Students+should+seek+out+civic+engagement+opportunities%2C+such+as+voter+preregistration.
Riki Murase
Students should seek out civic engagement opportunities, such as voter preregistration.

With the 2024 presidential elections approaching, it is crucial for students to be involved civically and politically. Lynbrook should invest more effort into boosting voter turnout and encouraging students to vote. This should be implemented through actively offering resources on voter registration and holding more on-campus political initiatives. These initiatives will empower students to make their own educated decisions about their political roles in society.

According to the Center for Information and Research on Civic Learning and Engagement at Tufts University, 50% of eligible voters aged 18 to 29 cast a ballot during the 2020 presidential elections. The younger population is a growing portion of the United States’s voting-eligible population, and their influence in U.S. political discourse has grown accordingly. 

“A lot of people don’t realize that their vote matters,” senior and ASB vice president Maple Leung said. “It is an unfortunate trend. Especially at the local level, your vote really does matter.”

In the past, a district-wide policy required students to volunteer in their local communities to pass government classes. Although these requirements no longer exist, government classes should  continue to promote initiatives that teach students about the importance of civil engagement.

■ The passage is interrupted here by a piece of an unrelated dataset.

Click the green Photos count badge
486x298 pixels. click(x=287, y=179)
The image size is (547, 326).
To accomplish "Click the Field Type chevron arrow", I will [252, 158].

“In past years, I have held election simulations by dividing kids in my classes into teams that each embody a political candidate, and they would tackle campaign situations and have mock debates,” U.S. History and government teacher Mike Williams said.

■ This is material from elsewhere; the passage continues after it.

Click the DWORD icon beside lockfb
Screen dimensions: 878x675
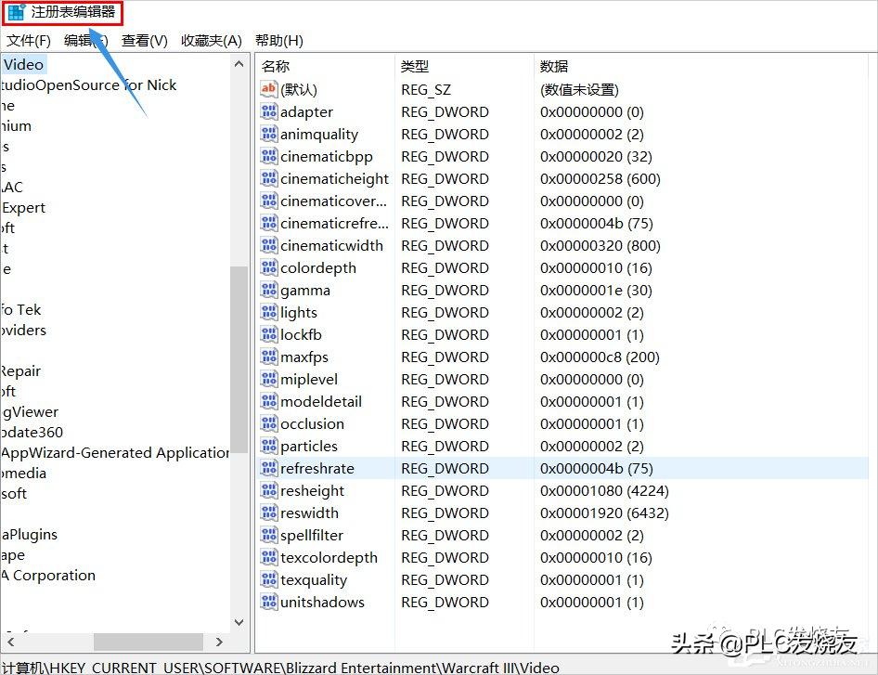269,334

Going forward into the 2024 election season, government teachers plan to conduct mock elections for the general election, but will refrain from doing so for the primary elections due to the lack of diversity in the candidates pool.

“During election years in the past, we have done mock primaries and presidential debates to simulate the political primaries,” AP Government teacher Jeffrey Bale said. “We’ve also done primaries across the government classes where we’d have different classes represent different candidates to mimic the actual political process.”

The government’s actions affect everybody’s daily lives, especially on the local level, and much of the decisions they make come from the legislation voted for by its constituents. However, if the younger populations do not actively participate through voting, the results may not accurately represent their vision and beliefs.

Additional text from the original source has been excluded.